*DATA*:
##############################
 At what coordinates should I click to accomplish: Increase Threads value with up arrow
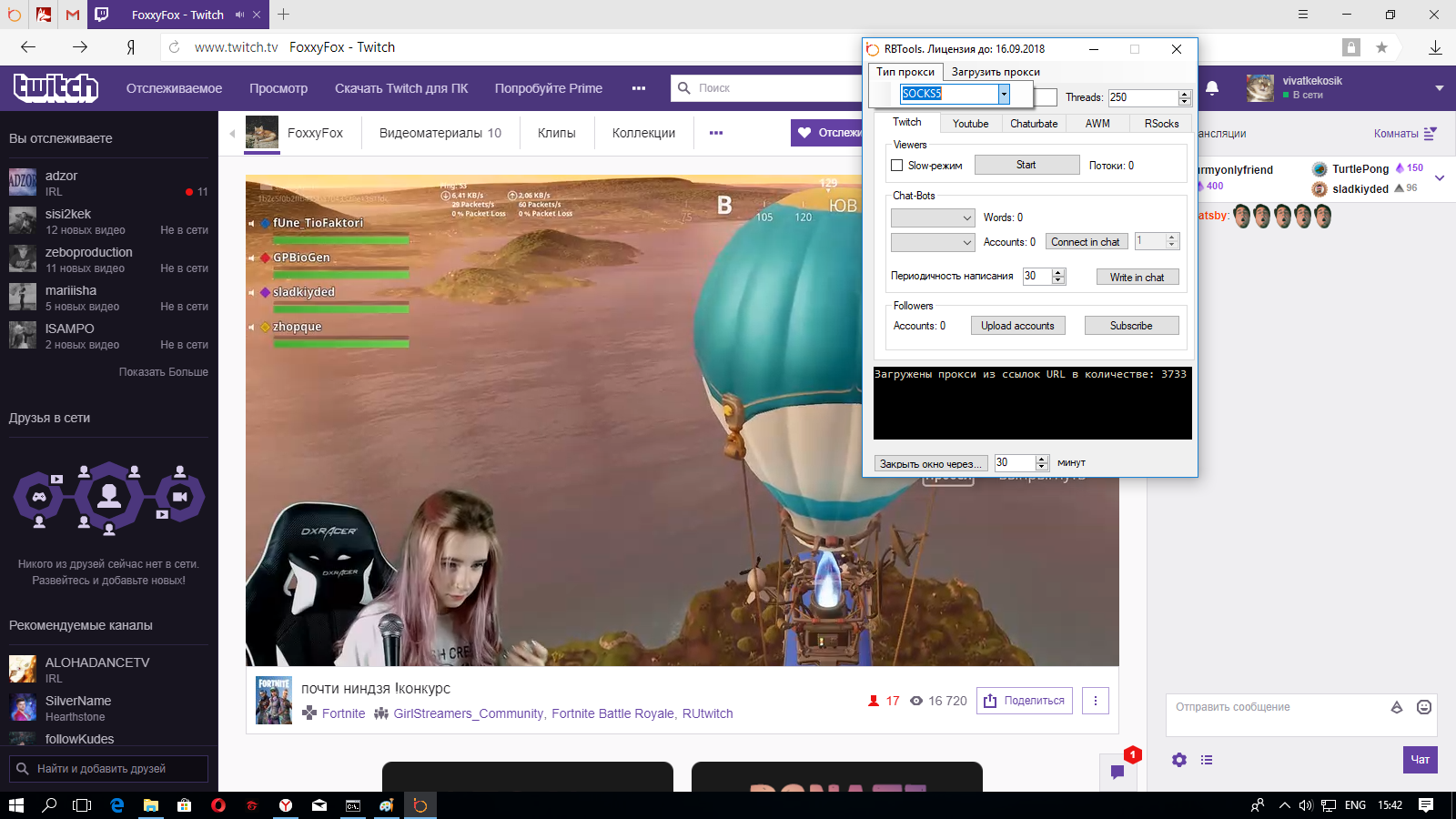[x=1184, y=94]
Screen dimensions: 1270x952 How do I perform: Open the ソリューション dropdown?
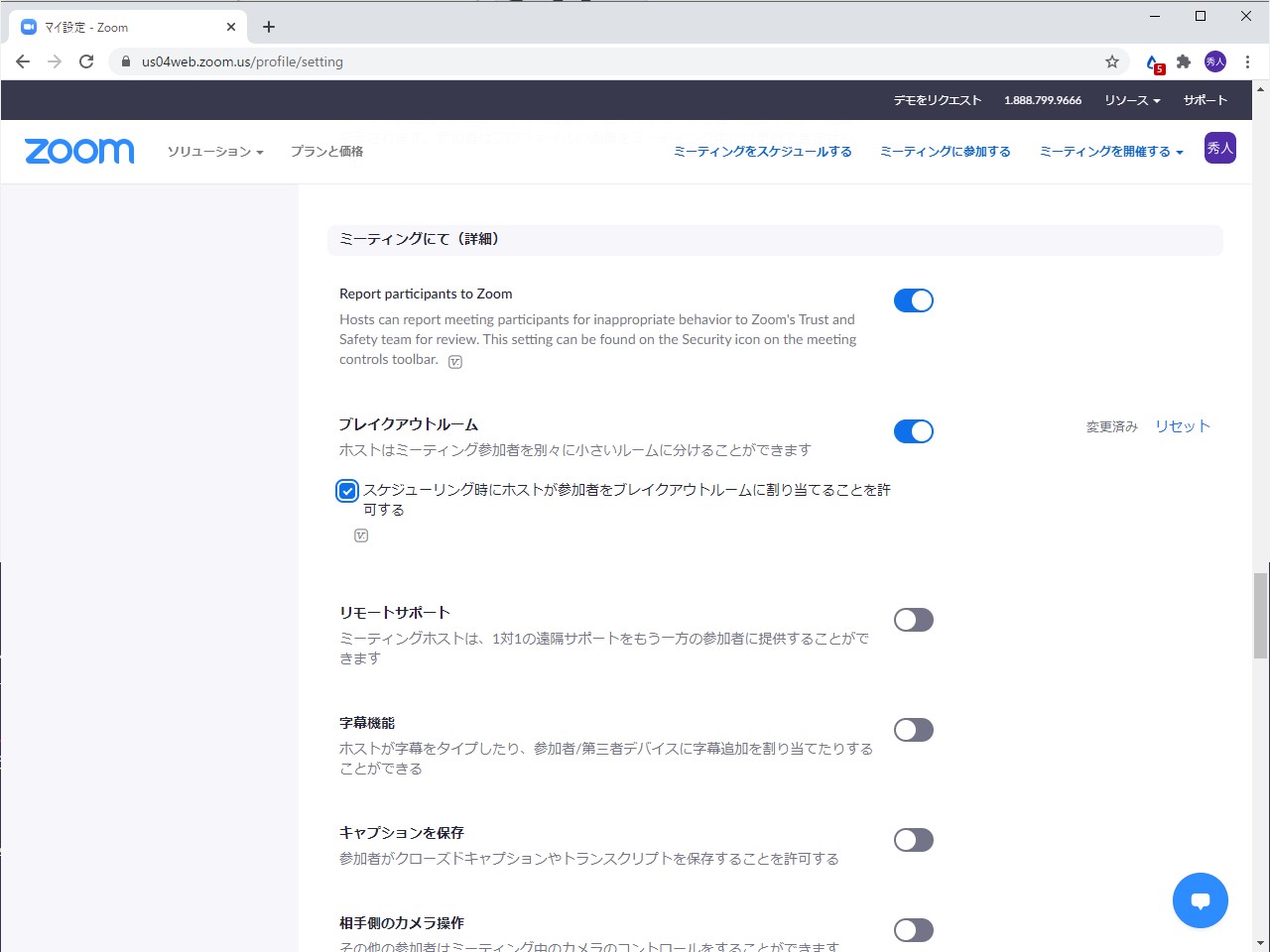tap(214, 152)
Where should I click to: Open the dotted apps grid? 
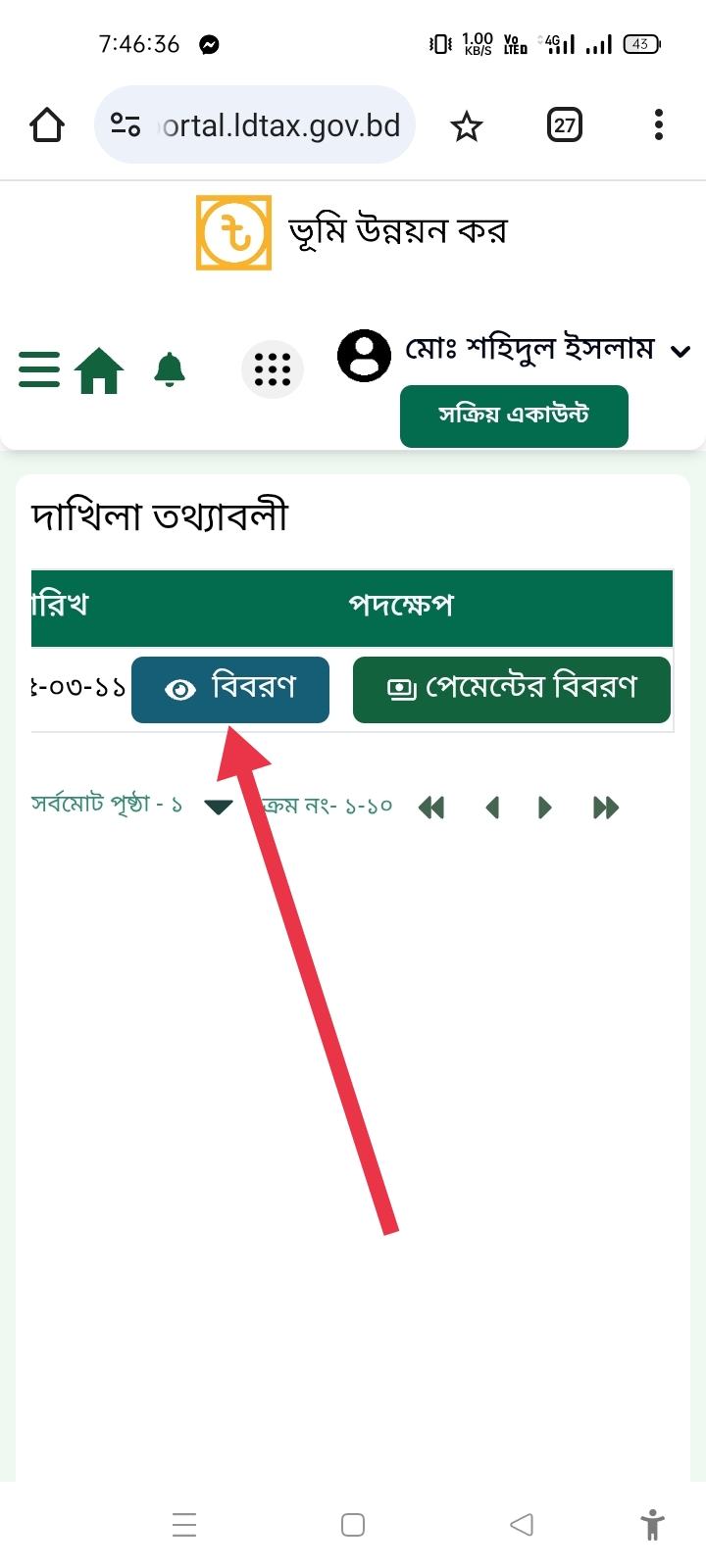tap(273, 369)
##############################
*ABOUT THIS EXERCISE*:
Would you reproduce the lines from the one with "Screen dimensions: 1270x952" through the final line of the data above, exactly and only those, without any pictures?

*PROBLEM SOLUTION*:
Screen dimensions: 1270x952 How do I perform: Open the ソリューション dropdown?
tap(214, 152)
Where should I click to: Open the dotted apps grid? 
tap(273, 369)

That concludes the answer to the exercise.